* TEXTO EXTRAÍDO
◆ ◆ ◆ ◆

Com a adoção dos dois procedimentos, Rubem disse que o programa iria esbarrar em dois problemas: um técnico e outro econômico. “O primeiro estaria relacionado aos grandes gastos, visto que, em nossa região, os rios são muito largos e existe uma grande dispersão de ribeirinhos na imensa área do Estado”, disse.
Já o problema econômico estaria relacionado à falta de renda dos moradores para pagar a conta da energia ofertada. “Não é especulação. Está registrado nos levantamentos do Luz para Todos no Ministério de Minas e Energia que o índice de inadimplência no Amazonas está em torno de 70%. Isso significa dizer que, não basta ter energia elétrica, ela é só um insumo. É preciso também gerar renda para a região”, salientou.
Eletricidade é um sonho - A comunidade de São Francisco do Parauá é isolada e possui mais de 42 anos. Nela, residem 33 famílias que sobrevivem basicamente da agricultura. Moradores como ‘sêo’ Manoel Queiroz de Andrade, 67, que, mesmo aposentado, disse que precisa complementar a renda com o plantio de verduras e legumes. O dinheiro ele aplica na compra de óleo diesel,usado no abastecimento do motor-gerador de energia elétrica, o qual utilizado pela família dele no início da noite. “O que eu ganho mal dá para o sustento da família. São R$ 415 de aposentadoria, mas o gasto é de R$ 350 com combustível, que garante energia por uma parte da noite. A chegada da eletricidade é um sonho para nós”, falou o agricultor.

◆ ◆ ◆ ◆

* MATERIAL FORNECIDO
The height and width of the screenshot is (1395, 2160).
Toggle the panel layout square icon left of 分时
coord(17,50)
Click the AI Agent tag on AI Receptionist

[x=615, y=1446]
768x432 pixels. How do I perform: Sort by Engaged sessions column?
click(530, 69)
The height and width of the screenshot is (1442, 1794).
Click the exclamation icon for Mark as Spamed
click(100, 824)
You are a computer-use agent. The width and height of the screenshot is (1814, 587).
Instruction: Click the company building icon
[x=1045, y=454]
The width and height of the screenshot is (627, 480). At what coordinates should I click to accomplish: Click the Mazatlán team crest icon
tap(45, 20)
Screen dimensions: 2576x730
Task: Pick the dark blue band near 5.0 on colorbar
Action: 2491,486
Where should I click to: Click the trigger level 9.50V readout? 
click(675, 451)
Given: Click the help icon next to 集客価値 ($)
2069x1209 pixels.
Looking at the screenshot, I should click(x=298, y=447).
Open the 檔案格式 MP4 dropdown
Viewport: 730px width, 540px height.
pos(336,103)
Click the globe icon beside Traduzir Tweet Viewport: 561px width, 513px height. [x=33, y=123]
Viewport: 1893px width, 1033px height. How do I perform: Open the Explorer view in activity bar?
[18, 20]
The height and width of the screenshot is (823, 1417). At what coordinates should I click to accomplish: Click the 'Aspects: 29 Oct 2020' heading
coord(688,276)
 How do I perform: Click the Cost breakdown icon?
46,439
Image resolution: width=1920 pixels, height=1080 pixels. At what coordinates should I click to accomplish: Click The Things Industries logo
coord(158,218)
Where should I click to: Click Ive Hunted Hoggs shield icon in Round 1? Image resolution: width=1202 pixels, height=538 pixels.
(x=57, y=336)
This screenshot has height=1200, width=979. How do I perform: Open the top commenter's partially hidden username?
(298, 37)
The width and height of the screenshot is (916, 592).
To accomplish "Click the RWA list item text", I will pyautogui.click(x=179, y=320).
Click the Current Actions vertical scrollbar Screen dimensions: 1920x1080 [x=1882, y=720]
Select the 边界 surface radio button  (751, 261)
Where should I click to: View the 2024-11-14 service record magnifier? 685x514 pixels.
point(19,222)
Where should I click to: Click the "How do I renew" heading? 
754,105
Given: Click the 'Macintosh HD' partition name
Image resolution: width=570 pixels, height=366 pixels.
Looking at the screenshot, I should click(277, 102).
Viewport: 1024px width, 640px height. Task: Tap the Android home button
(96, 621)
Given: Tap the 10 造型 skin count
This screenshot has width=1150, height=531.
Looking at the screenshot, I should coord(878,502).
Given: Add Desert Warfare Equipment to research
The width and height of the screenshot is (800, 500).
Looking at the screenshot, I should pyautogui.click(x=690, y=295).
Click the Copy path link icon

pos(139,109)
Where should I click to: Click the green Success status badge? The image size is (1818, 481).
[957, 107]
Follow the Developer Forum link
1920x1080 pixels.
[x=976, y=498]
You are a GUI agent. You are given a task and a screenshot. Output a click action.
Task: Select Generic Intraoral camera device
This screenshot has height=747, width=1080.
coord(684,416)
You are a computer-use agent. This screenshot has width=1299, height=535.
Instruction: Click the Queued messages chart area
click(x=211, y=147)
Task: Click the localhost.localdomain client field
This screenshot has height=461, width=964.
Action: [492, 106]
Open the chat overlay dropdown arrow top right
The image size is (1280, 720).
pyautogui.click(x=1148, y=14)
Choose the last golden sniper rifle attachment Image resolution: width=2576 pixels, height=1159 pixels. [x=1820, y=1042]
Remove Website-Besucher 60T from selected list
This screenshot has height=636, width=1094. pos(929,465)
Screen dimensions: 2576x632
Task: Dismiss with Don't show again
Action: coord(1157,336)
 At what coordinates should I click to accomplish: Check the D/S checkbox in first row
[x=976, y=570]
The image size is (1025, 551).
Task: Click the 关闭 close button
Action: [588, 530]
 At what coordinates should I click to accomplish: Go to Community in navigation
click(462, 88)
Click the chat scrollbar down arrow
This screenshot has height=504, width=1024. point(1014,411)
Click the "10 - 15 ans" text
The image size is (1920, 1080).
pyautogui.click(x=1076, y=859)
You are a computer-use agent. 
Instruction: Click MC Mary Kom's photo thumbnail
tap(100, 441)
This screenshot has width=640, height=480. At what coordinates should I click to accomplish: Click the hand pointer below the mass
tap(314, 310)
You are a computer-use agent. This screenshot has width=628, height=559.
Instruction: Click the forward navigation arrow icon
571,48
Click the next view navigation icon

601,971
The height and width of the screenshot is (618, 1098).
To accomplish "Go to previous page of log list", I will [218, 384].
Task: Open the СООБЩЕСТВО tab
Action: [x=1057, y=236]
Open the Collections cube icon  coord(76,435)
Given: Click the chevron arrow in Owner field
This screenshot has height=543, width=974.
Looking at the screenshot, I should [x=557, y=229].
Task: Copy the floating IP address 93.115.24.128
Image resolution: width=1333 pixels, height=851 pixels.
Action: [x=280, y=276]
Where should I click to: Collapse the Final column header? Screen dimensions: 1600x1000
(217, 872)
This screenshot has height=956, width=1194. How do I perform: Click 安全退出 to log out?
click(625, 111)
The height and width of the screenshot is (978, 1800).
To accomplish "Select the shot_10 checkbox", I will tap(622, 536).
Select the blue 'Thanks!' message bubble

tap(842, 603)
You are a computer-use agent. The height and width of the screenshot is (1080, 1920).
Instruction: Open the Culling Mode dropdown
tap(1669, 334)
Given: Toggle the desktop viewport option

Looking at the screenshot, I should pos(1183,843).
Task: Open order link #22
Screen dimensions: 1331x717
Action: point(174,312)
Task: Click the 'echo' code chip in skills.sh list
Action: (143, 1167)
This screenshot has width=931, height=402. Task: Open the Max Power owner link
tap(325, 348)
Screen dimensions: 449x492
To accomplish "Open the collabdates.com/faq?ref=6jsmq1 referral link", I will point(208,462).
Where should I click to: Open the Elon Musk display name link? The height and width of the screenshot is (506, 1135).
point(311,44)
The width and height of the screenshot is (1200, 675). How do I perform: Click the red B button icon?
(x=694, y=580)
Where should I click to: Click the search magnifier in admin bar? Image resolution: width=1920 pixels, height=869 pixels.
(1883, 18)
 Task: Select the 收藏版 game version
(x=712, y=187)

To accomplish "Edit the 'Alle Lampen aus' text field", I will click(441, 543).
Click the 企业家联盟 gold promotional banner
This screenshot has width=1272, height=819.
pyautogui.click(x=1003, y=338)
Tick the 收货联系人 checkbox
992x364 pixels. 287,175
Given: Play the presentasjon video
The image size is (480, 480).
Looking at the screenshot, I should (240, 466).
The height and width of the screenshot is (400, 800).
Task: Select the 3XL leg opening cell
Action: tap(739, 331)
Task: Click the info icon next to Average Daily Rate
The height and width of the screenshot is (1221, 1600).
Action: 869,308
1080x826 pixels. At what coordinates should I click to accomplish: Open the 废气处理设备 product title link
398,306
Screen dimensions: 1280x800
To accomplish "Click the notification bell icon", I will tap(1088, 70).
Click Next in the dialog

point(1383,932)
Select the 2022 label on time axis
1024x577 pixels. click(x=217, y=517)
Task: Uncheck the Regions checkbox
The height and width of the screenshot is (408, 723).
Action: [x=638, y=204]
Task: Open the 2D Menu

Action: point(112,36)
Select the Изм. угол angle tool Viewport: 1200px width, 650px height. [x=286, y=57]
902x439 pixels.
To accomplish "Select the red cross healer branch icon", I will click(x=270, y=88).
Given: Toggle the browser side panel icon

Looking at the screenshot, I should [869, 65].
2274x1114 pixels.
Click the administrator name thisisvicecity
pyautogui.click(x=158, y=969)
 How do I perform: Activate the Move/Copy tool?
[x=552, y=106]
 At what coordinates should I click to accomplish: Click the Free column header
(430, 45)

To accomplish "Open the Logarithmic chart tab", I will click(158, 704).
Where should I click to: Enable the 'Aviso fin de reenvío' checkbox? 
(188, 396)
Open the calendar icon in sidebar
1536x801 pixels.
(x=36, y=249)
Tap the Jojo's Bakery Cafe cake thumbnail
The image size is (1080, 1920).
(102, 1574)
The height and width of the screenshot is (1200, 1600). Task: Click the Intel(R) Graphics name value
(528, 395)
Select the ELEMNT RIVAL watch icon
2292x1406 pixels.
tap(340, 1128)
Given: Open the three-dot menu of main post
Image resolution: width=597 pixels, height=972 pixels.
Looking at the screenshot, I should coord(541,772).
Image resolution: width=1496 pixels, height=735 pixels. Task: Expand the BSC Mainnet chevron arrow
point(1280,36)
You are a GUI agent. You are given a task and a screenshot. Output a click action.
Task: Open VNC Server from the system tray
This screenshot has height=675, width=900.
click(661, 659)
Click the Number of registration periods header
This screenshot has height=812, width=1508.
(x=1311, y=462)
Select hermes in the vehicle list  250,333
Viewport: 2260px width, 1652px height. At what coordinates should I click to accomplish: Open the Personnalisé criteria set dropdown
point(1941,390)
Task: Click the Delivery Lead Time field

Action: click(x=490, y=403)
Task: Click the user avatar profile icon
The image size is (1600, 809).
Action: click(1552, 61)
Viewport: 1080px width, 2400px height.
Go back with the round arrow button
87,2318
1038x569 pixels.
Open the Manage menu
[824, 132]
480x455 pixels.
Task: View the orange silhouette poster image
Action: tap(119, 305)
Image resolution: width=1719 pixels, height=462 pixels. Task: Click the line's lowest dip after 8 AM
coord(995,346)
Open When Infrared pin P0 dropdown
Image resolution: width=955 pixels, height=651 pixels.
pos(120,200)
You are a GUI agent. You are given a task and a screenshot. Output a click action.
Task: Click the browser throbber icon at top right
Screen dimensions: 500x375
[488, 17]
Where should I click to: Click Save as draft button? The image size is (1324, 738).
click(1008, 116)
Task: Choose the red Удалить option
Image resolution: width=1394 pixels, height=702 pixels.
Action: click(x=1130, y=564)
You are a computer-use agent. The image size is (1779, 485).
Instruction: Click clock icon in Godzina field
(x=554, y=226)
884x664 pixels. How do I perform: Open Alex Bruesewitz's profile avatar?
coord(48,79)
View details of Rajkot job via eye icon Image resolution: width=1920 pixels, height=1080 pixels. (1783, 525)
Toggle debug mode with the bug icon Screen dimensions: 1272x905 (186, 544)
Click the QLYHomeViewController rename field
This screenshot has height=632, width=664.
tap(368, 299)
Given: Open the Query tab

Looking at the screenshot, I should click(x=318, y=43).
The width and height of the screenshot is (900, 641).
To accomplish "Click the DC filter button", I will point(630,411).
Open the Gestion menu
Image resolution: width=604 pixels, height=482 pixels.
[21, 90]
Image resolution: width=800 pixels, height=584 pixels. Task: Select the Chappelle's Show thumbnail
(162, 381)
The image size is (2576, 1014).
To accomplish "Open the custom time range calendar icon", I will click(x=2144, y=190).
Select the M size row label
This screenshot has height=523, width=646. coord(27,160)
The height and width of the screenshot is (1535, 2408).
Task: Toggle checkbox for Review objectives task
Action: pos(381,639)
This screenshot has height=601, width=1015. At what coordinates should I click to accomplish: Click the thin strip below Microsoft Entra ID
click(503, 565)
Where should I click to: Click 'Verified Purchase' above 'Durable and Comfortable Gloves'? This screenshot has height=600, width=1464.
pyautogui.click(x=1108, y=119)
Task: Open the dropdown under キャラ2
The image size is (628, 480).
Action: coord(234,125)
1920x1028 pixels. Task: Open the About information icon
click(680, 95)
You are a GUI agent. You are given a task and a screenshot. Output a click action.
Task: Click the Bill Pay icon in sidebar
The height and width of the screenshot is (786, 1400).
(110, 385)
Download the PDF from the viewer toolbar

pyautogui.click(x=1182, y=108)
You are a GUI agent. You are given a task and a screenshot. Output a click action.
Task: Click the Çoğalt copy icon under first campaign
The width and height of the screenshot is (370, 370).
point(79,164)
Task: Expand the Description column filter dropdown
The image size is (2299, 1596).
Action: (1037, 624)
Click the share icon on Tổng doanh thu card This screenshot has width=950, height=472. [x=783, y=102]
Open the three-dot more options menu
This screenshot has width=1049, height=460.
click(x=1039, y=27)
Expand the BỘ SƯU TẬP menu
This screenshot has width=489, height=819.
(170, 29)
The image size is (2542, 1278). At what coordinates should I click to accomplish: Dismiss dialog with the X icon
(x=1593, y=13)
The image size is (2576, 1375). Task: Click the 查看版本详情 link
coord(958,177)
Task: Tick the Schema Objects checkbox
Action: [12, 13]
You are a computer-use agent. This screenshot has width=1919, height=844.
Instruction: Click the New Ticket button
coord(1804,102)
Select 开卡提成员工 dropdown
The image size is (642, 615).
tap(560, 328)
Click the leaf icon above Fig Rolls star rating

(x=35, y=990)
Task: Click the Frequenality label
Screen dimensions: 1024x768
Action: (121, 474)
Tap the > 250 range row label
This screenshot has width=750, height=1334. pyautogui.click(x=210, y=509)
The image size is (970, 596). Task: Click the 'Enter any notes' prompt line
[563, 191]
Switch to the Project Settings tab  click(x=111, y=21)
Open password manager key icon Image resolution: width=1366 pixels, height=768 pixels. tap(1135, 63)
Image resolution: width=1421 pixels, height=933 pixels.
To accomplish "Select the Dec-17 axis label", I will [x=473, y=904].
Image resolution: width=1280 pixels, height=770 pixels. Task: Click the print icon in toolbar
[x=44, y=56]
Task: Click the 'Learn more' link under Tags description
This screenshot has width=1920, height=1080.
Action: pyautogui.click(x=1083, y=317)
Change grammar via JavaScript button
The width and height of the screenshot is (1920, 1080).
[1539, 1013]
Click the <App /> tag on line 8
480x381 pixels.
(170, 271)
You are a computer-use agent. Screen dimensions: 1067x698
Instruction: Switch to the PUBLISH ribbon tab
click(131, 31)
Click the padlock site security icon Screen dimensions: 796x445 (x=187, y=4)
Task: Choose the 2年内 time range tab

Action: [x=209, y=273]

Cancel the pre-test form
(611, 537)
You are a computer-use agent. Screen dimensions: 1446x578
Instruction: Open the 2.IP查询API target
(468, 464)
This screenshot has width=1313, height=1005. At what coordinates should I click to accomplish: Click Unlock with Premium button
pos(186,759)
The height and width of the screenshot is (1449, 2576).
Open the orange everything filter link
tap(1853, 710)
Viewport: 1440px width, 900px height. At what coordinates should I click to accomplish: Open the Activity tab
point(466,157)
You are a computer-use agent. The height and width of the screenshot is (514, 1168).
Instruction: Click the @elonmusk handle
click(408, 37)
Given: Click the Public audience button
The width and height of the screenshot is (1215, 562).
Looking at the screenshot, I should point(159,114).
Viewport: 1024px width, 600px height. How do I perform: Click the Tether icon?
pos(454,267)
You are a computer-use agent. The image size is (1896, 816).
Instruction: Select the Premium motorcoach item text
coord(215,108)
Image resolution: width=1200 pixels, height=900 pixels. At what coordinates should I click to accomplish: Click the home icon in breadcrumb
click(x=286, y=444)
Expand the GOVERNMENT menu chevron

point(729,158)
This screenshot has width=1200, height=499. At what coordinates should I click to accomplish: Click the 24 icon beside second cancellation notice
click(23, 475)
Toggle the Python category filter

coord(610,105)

◆ ◆ ◆ ◆

* INSTRUÇÕES DAS TAREFAS
(A) Reproduza o trecho do texto sobre a energia elétrica no Amazonas que começa em "Eletricidade é um sonho - A" e termina em "falou o agricultor.".
(B) Segundo o texto sobre a energia elétrica no Amazonas, quantas famílias residem na comunidade de São Francisco do Parauá?

* RESPOSTAS EM ORDEM
(A)
Eletricidade é um sonho - A comunidade de São Francisco do Parauá é isolada e possui mais de 42 anos. Nela, residem 33 famílias que sobrevivem basicamente da agricultura. Moradores como ‘sêo’ Manoel Queiroz de Andrade, 67, que, mesmo aposentado, disse que precisa complementar a renda com o plantio de verduras e legumes. O dinheiro ele aplica na compra de óleo diesel,usado no abastecimento do motor-gerador de energia elétrica, o qual utilizado pela família dele no início da noite. “O que eu ganho mal dá para o sustento da família. São R$ 415 de aposentadoria, mas o gasto é de R$ 350 com combustível, que garante energia por uma parte da noite. A chegada da eletricidade é um sonho para nós”, falou o agricultor.

(B) 33 famílias.